At least 90 dead, 260 wounded in Iraq attacks on Shias
A resurgent al-Qaeda or Sunni insurgents? Whoever it is, they're trying to reignite sectarian conflict in Iraq by murdering dozens of Shia pilgrims commemorating the death of Mohammed's grandson.
Shortly after midnight Wednesday, a homemade bomb exploded here in the capital, a harbinger of mayhem. Around 5 a.m., a truck bomb exploded in Kadhimiya, a Baghdad neighborhood where Shiite pilgrims had begun to gather to commemorate the life and death of a revered imam who was the Prophet Muhammad's great-grandson. Then, reports of other attacks flooded in from around the country - Samarra, Kirkuk, Mosul, Falluja, Ramadi, Hilla - and by midday officials said more than 90 people were dead and at least 260 were wounded.
The attacks were a reality check for a country that has made substantial steps toward a sense of normalcy. A front-page newspaper article here on Wednesday heralded the return of women to local cinemas. Lately, new red double-decker buses have begun operating in Baghdad, and checkpoints and blast walls have been dismantled, providing some relief to the city's notorious traffic delays. But after the first attacks struck Wednesday morning, security forces closed off roads, lending a sense of siege to the capital that will continue over the next several days leading up to the culmination of the Shiite religious festival on Saturday. In the afternoon, the government declared that Thursday would be a day off so that the army and the police could secure the city.
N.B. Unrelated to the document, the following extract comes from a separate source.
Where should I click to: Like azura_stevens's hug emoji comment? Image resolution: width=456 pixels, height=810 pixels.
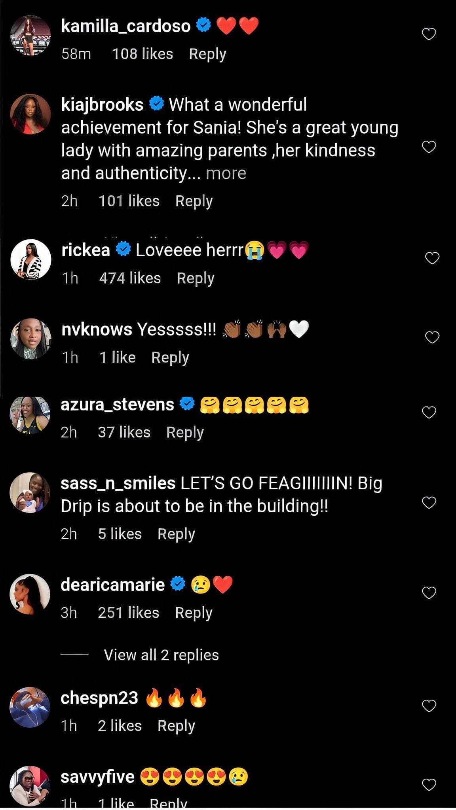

Helicopters buzzed over Baghdad, and in hospitals, familiar and bloody scenes of grief unfolded. Among the victims in Kadhimiya were people, some of them Sunnis, who had set up tents to serve water and food to the pilgrims.
Iraq is in political crisis - nothing unusual there as it's government is perpetually and irredeemably unable to agree on anything. But the arrest warrant issued for the Sunni Vice President Tariq al-Hashimi, on terrorism charges has angered Sunnis and attacking Shias appears to be the only strategy they have at this point. They have been frozen out of the government of Prime Minister Nouri al-Maliki who has systematically removed Sunnis from positions of power and responsibility.
Reprisals against the few Sunnis who still live in Iraq will no doubt be swift and bloody.